**LIST OF TASKS**:
1 – In the apprenticeship article, by what percentage did Greg Rowland's business turnover fall in the first year after he took on an apprentice?
2 – In the entries, repeat word for word the lines from the line with "Open Chrome's three-dot" up to and including the line with "Action: click(x=328, y=336)".

**SOURCE DOCUMENT**:
What does apprenticeship mean? why I pay £10 an hour

I am often asked about apprenticeships in craft and want to share some thoughts and experiences.

To many the word apprenticeship conjures a picture of a young person working for several years alongside someone with a skill, slowly learning the trade themselves. Some of the most amazing people I have met are folk that went through traditional engineering apprenticeship, they just understand how to handle materials and manipulate them in all sorts of ways. They understand what tolerances things need to be made to for particular jobs and how to work to  tolerances of a fraction of a mm when needed. The apprentice would start on a low wage which would gradually increase as they became more useful. At the Heritage Crafts Association’s annual conference we heard wheelwright Greg Rowland talk about his experience taking on just such an apprentice. In the first year his business turnover went down 20% because of the time he had to devote to training. In the second year his turnover was still down but now only by 15% and after the third year his turnover was up by 40%. This gives a fair impression of the impact on a business of taking on an apprentice.

**RECORDS FOR THE EXERCISE**:

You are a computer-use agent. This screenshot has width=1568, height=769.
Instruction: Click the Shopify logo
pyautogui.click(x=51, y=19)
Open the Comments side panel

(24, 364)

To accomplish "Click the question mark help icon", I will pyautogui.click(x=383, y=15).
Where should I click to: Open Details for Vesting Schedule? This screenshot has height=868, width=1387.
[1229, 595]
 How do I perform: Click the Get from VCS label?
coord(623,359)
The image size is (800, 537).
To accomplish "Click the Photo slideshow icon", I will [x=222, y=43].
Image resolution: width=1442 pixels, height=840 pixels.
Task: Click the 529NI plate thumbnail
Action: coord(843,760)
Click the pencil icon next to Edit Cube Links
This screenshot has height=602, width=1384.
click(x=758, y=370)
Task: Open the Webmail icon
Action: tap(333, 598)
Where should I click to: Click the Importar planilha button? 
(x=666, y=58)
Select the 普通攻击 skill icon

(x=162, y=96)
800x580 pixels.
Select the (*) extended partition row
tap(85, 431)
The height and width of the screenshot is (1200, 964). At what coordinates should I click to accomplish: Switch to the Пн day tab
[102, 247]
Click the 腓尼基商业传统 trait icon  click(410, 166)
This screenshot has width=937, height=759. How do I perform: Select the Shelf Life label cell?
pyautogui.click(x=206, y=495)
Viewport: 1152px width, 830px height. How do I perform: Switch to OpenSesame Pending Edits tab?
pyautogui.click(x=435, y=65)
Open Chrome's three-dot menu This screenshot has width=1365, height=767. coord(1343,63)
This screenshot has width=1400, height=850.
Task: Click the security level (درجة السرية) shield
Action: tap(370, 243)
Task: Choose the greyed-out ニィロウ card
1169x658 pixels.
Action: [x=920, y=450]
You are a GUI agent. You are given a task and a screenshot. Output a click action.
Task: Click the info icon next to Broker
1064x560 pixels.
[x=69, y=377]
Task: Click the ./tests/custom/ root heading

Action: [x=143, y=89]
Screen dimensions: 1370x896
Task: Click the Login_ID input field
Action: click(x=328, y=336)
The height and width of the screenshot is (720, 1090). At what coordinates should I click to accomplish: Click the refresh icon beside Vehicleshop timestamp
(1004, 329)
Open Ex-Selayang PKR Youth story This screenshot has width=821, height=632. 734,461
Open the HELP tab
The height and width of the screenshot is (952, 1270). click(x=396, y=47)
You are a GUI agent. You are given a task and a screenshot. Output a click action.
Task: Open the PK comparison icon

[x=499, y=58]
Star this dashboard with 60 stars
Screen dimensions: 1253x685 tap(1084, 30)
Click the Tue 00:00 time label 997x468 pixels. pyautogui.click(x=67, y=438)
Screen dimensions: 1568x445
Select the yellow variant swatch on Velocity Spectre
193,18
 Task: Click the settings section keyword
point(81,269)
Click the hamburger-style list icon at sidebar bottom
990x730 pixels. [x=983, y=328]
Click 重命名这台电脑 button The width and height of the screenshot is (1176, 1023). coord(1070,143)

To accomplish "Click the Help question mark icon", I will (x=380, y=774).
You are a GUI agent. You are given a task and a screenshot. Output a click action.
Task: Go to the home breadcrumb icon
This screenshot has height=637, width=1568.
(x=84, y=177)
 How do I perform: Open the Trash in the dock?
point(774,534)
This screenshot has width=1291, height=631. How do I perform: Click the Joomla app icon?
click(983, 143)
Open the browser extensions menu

**SOLUTIONS TO EACH TASK**:
1 – It fell by 20%.

2 –
Open Chrome's three-dot menu This screenshot has width=1365, height=767. coord(1343,63)
This screenshot has width=1400, height=850.
Task: Click the security level (درجة السرية) shield
Action: tap(370, 243)
Task: Choose the greyed-out ニィロウ card
1169x658 pixels.
Action: [x=920, y=450]
You are a GUI agent. You are given a task and a screenshot. Output a click action.
Task: Click the info icon next to Broker
1064x560 pixels.
[x=69, y=377]
Task: Click the ./tests/custom/ root heading

Action: [x=143, y=89]
Screen dimensions: 1370x896
Task: Click the Login_ID input field
Action: click(x=328, y=336)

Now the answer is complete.